Executive Order 14063
- Type: Executive order
- Number: 14063
- President: Joe Biden
- Signed: February 4, 2022

Federal Register details
- Federal Register document number: 2022-02869
- Publication date: February 4, 2022

Summary
- Requiring project labor agreements on federal construction projects.

= Executive Order 14063 =

Executive order signed by U.S. President Joe Biden

Executive Order 14063, officially titled Use of Project Labor Agreements for Federal Construction Projects, was signed on February 4, 2022, and is the 79th executive order signed by U.S. President Joe Biden. The telos of the order is to require project labor agreements on federal construction projects.

== Provisions ==
This executive order mandates project labor agreements on federal construction projects worth more than $35 million, which will affect $262 billion in federal construction contracts and improve job quality for roughly 200,000 people. Project labor agreements (PLAs) are commonly used in the construction industry to define the terms of employment for all project workers. PLAs typically stipulate workers' pay and benefits, as well as rules requiring contractors to hire workers through union hiring systems, otherwise form a unionized workforce, or develop procedures for resolving employment issues. PLAs frequently contain wording that prohibits workers from striking during the project while simultaneously prohibiting employers from locking out workers. PLAs are useful tools for lowering construction costs, assuring timely completion of projects, and ensuring that all workers are paid fairly. PLAs also aid in the preservation of worker health and safety while also giving a unique opportunity for workforce development. These agreements can be established to engage local communities, offer jobs for disadvantaged groups, and provide apprentices with valuable experience.

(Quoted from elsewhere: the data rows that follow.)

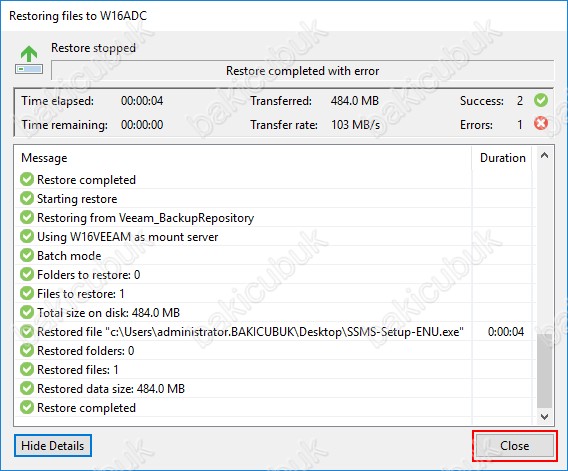The width and height of the screenshot is (568, 471).
Task: Click the Duration column header
Action: coord(502,158)
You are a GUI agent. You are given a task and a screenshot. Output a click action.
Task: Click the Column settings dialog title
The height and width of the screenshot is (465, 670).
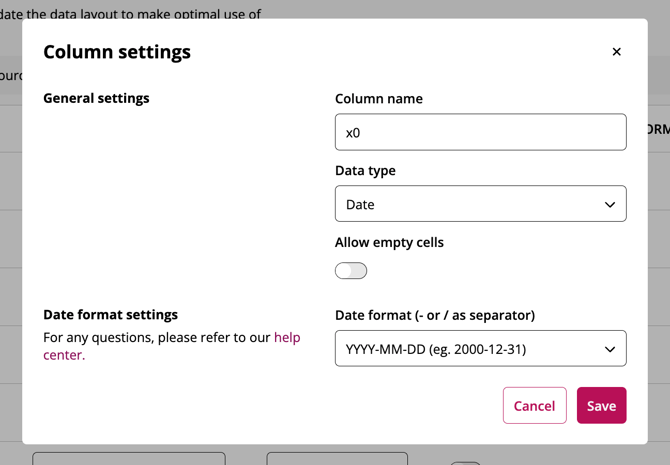pos(117,52)
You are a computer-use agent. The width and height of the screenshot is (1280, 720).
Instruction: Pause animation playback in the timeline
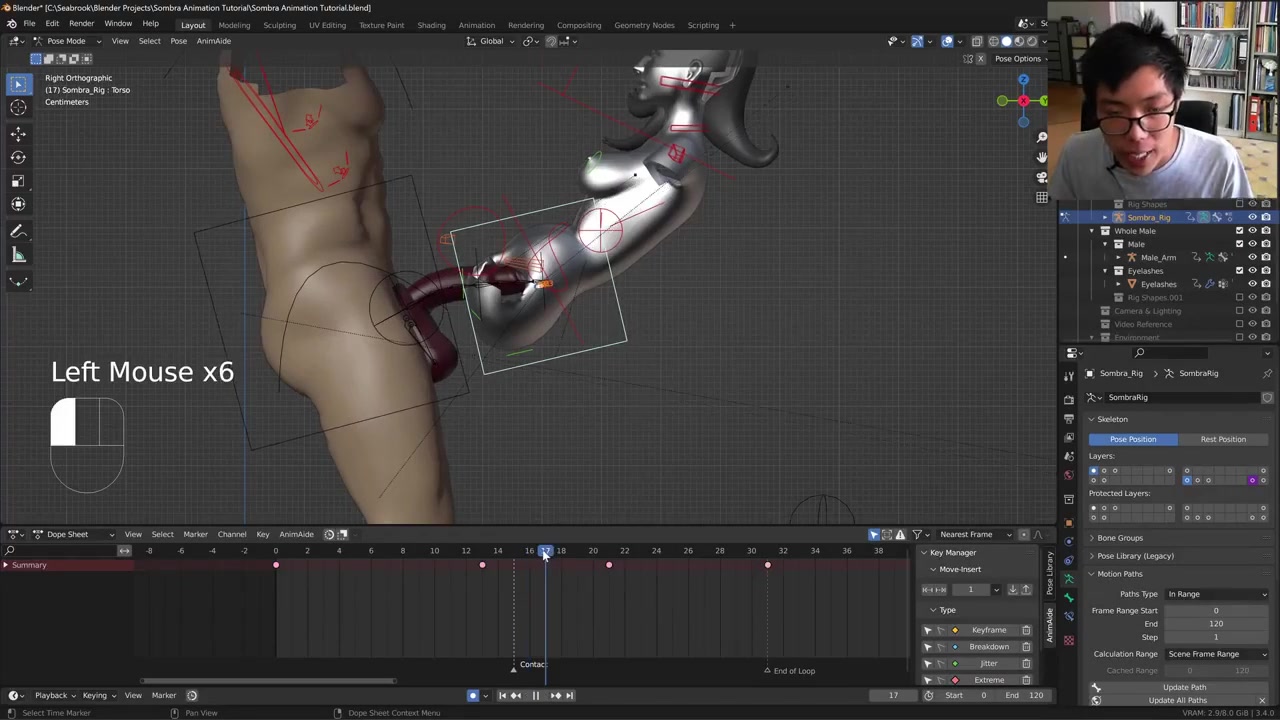point(535,696)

The order underscores President Biden's focus on increasing efficiency, lowering costs, boosting worker well-being, and involving local communities in large-scale federal initiatives. PLAs can help promote the shift to a clean energy economy by creating green jobs, training workers in sustainable construction practices, and reinvesting in local communities. PLAs can help to bolster initiatives to upgrade internet and water systems while also ensuring high labor standards.